The trees took him in and he walked through a dapple of sun and shadows. A deer slipped away through the pines ahead of him, and quail burst up from almost under his feet. He remembered a grove of bigger pines farther up the slope, and an old man and a boy walking up to them. How long ago was that? He had been fifteen—and he was thirty-two now. Seventeen years. Still, he thought he could find the place.

He found it. The big pines were still there, for people did not use wood much any more. The rough dark giants stood at dignified intervals from each other, and he sat down with his back against the massive trunk of the biggest.

Funny, he thought. When I was a boy sitting here dreaming about the future and what I was going to do, I never once imagined that some things would stay much the same. The whole world would somehow be miraculously transformed—but it wasn't. This tree was here when men first reached the Moon, and Mars, and Venus and the rest, but it didn't know about that, it didn't change because of it.
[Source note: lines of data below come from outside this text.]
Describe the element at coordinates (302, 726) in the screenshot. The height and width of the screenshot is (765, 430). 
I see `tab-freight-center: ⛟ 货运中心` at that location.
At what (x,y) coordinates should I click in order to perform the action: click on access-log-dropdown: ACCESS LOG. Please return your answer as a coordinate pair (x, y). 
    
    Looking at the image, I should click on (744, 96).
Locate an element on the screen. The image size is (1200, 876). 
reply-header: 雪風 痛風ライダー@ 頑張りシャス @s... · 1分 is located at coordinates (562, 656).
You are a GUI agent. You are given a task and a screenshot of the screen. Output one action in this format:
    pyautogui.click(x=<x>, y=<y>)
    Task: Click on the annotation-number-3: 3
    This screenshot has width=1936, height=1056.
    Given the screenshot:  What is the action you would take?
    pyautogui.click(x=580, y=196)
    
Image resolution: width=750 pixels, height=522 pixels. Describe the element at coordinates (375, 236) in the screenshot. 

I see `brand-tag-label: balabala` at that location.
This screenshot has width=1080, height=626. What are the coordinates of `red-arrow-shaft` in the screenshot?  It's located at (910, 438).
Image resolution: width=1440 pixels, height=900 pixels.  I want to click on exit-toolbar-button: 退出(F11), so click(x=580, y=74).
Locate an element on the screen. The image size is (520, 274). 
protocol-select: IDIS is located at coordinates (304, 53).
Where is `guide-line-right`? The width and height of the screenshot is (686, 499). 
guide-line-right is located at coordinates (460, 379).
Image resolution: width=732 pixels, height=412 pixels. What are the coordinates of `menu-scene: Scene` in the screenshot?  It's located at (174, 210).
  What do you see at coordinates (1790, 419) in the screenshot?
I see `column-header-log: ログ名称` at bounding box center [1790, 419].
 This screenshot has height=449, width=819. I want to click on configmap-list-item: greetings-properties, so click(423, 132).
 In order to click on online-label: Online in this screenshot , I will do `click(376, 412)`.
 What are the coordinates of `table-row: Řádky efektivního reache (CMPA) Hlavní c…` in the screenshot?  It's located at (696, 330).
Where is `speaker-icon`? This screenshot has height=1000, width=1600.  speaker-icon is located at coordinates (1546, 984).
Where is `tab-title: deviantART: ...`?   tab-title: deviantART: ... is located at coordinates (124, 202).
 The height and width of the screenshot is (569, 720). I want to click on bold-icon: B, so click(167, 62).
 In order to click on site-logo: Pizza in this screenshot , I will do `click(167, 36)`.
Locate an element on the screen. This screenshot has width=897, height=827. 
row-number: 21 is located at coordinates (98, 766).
Kellard sat for a long time, still wrapped in a gray weariness, his emotions in a numb trance. He sat listening to the distant, uneasy murmur of the sea, until the sunset light shafting through the trees dazzled his eyes, and then he got up and went back down to the house. He heated food, ate it, and then went out to the porch in front of the house and sat watching the sun sink toward the vast golden sheet of the Pacific. He thought of the little dot close to the sun that he could not see, the little world and the strange, terrible place upon it where Morse and Binetti had died.

The telephone rang.

Kellard did not stir, and it rang and rang again.

Go ahead and ring your head off, he thought. You're not getting me back. I told you. I've had it.

The ringing stopped. The sun sank and darkness came with the hosts of wheeling stars, and there was no sound but the vast voices rolling in from sea, as Kellard sat staring and drinking.